Write a function to find all the 10-letter-long sequences (substrings) that occur more than once in a DNA molecule.

For example,
Given s = "AAAAACCCCCAAAAACCCCCCAAAAAGGGTTT",

Return:
["AAAAACCCCC", "CCCCCAAAAA"].

bit manipulation真得挺难的，遇到这类题一直没啥思路。。。

0 = 00 (bits in binary number system) = 'A'
1 = 01 (bits in binary number system) = 'C'
2 = 10 (bits in binary number system) = 'G'
3 = 11 (bits in binary number system) = 'T'

A A C C T C C G G T
00 00 01 01 11 01 01 10 10 11 = 00000101110101101011 (binary) = 23915 (decimal)
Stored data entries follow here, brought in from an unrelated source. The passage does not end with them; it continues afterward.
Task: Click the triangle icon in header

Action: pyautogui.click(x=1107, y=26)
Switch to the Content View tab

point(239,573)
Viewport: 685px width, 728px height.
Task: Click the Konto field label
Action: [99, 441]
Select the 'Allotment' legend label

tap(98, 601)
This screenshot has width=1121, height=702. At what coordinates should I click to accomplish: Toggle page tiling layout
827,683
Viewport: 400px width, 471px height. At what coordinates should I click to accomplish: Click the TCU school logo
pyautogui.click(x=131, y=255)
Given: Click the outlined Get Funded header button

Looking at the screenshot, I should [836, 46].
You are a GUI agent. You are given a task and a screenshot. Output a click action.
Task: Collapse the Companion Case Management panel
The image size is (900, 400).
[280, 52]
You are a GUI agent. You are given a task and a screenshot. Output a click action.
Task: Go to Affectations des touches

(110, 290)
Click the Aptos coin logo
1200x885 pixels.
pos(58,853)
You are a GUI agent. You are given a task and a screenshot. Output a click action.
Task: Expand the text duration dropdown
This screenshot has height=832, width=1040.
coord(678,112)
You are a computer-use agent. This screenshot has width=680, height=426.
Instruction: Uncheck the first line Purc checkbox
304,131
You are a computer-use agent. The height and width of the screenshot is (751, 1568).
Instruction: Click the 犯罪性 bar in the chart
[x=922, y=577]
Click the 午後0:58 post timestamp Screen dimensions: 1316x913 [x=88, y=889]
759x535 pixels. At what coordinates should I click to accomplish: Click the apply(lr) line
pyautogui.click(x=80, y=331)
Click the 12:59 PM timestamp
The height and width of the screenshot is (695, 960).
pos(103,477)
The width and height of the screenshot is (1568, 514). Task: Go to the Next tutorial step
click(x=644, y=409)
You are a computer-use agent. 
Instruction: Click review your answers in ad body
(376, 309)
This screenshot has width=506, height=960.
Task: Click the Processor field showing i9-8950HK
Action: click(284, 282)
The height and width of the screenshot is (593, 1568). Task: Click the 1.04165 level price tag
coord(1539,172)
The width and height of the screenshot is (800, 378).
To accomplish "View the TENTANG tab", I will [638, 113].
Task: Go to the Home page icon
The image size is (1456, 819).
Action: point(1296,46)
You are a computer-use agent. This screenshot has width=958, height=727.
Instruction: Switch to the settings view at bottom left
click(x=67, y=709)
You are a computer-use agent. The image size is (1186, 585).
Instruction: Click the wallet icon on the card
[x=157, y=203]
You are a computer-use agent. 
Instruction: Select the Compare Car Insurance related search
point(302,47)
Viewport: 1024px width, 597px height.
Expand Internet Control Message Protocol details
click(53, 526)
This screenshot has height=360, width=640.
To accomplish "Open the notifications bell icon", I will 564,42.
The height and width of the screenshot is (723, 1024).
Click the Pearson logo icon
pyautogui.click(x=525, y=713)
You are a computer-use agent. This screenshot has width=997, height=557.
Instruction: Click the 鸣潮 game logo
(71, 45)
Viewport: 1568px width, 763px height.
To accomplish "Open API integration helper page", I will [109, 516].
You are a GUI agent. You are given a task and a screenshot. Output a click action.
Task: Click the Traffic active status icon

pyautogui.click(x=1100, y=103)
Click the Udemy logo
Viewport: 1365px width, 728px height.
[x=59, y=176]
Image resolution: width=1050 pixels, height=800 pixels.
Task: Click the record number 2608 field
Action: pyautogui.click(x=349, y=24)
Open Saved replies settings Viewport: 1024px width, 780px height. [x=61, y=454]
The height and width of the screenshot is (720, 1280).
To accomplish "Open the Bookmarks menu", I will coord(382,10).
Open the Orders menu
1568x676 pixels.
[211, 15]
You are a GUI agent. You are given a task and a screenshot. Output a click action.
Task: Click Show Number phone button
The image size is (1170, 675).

Set<Integer> seq = new HashSet<>();
Set<Integer> repeatedSeq = new HashSet<>();

v = (v<<2 | map.get(s.charAt(i))) & 0xfffff;

public class Solution {
public List<String> findRepeatedDnaSequences(String s) {
List<String> seqs = new ArrayList<>();
Set<Integer> seq = new HashSet<>();
Set<Integer> repeatedSeq = new HashSet<>();
HashMap<Character,Integer> map = new HashMap<Character,Integer>();
map.put('A',0);
map.put('C',1);
map.put('G',2);
map.put('T',3);

int v = 0;
// Use a sliding window to check every 10-bit substring
for (int i = 0; i < s.length(); i++) {
// 2 bits/char * 10 char = 20 bits so use 0xfffff
v = (v<<2 | map.get(s.charAt(i))) & 0xfffff;
if (i < 9) continue;
// Check each 10-bit substring
else {
// If first come out duplicates, then add to list